DN: For the Celtics, get inside of the Sixers’ heads. Celtics are old and tired. Only way they win now is if they win the mental battle. The minutes have taken their toll of the Celtics’ big 3. If the younger Sixers are allowed to focus, Celtics are in for a long night. In the end, i think game 7 comes down to more of a mental/will power type thing for both teams.
KB: Boston needs to protect the ball. In games three and five, their comfortable wins, Boston only had seventeen combined turnovers. In games two, four and six, they gave the ball away 17, 16, and 17 times. Notice a pattern? When they let the Sixers out in transition, they eliminate the ability to defend in the halfcourt, probably their biggest strength. It also allows the Sixers to not have to try to score in the halfcourt, probably their biggest weakness.
SH: For the Celtics to win, they have to force the Sixers into taking long twos. The Sixers are at their best offensively in the half-court when they are attacking the rim, leading to layups, free throws, or open three pointers on the drive and kick. They are at their worst offensively in the half-court when they settle for contested mid-range jumpers and long twos, the worst shot in basketball. If the Celtics can force the Sixers into taking these bad shots as well as keep them from running out in transition, they’ll be playing in the ECF next week.
5. Which team wins Game 7?
SO: My heart screams the Sixers. My gut and mind say the Celtics. And my eyes say Tylenol. I’ll go ahead and pick the Sixers 83-78, because why not be optimistic, and Tylenol too.
DN: This one is tough because I really think Sixers will win but i also feel they will have one of their famous last minute collapses to lose the game. Both teams have not played at their best. There is room to grow. Both teams are injured. But I have to go with the Sixers. I just have to. I said before that Sixers would win this series in 6 games. I’m going to stick by the Sixers winning. So Sixers will win game 7.

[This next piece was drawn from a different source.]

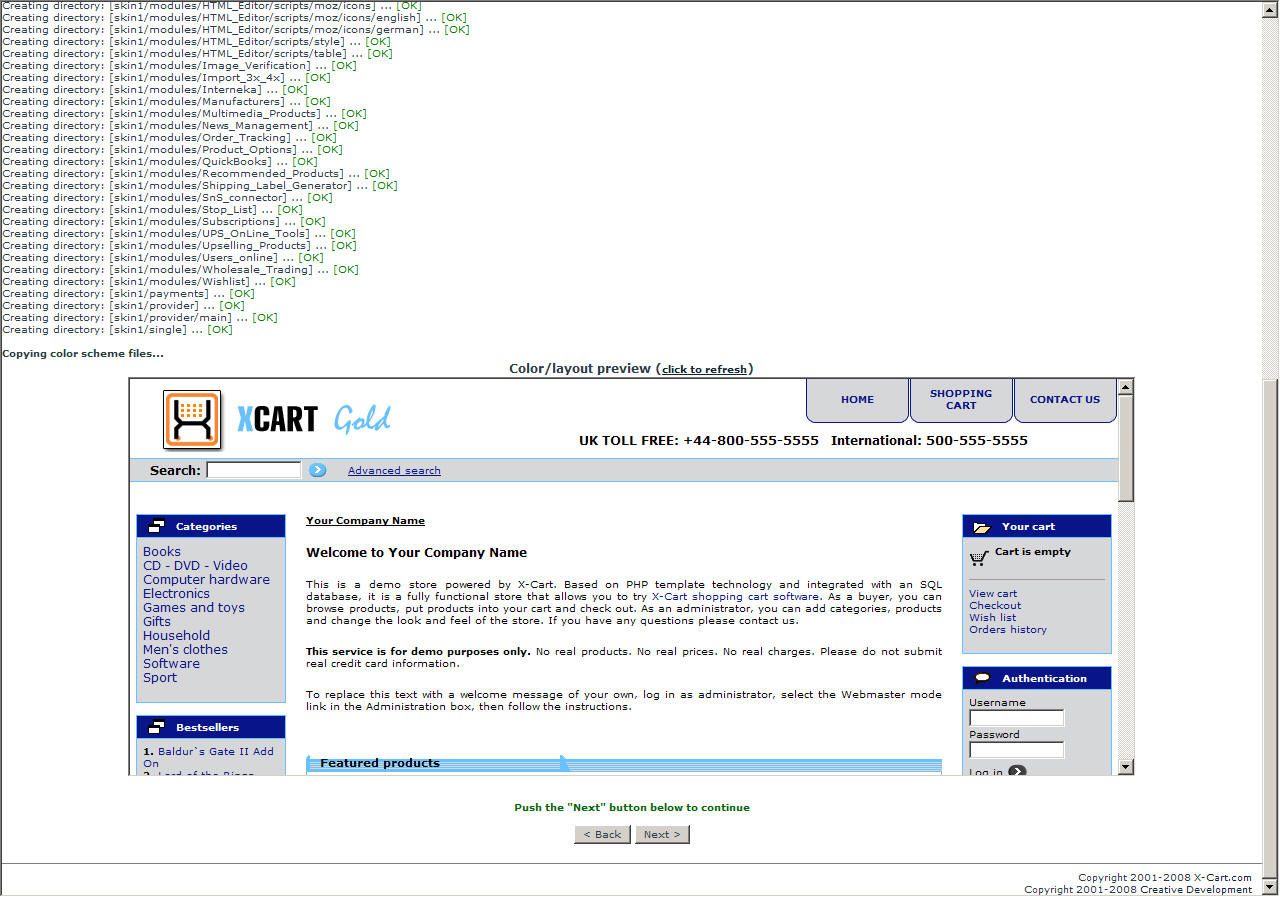
Task: Click the X-Cart logo icon
Action: click(192, 419)
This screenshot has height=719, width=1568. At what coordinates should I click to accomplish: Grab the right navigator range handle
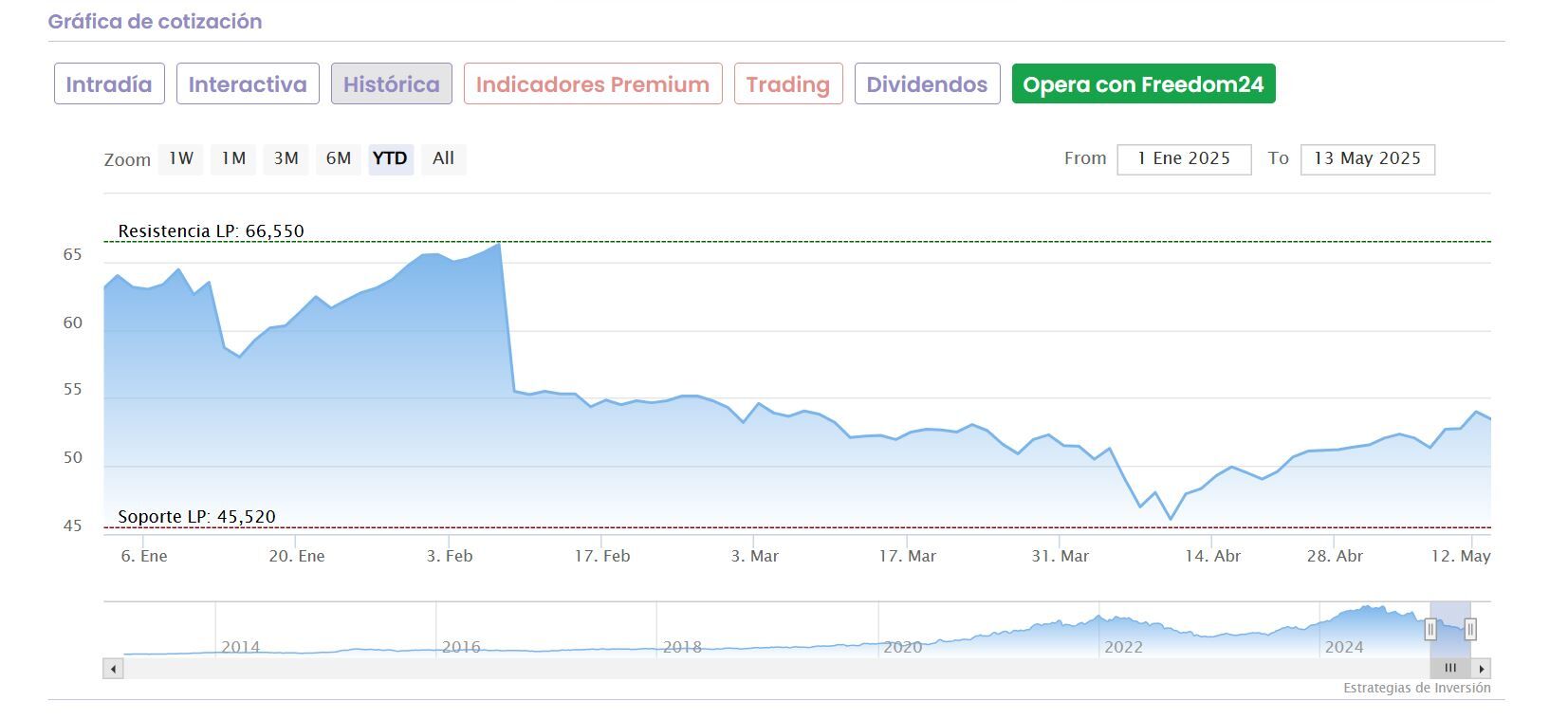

KB: I’m gonna completely homer this and go Sixers. At home, with a well rested, experienced team, Boston really should win this game seven. Still, the Sixers have fought well this postseason. They’ve caught breaks with injuries, but they have still gone out and taken advantage. A legit chance at the conference finals doesn’t come around every day, so hell, Sixers are going to go to Beantown and win game 7.
SH: I have to take the Celtics. In a Game 7, I just don’t see how the Celtics will lose with their home-court advantage. The teams are fairly evenly-matched, but superstars tend to elevate their play in big games and Kevin Garnett, Paul Pierce, and Rajon Rondo all have the potential to explode and lead their team to victory. I’ll take the Celtics in an 86-79, hard-fought battle at the Garden. Hopefully I’m wrong, enjoy the game and go Sixers!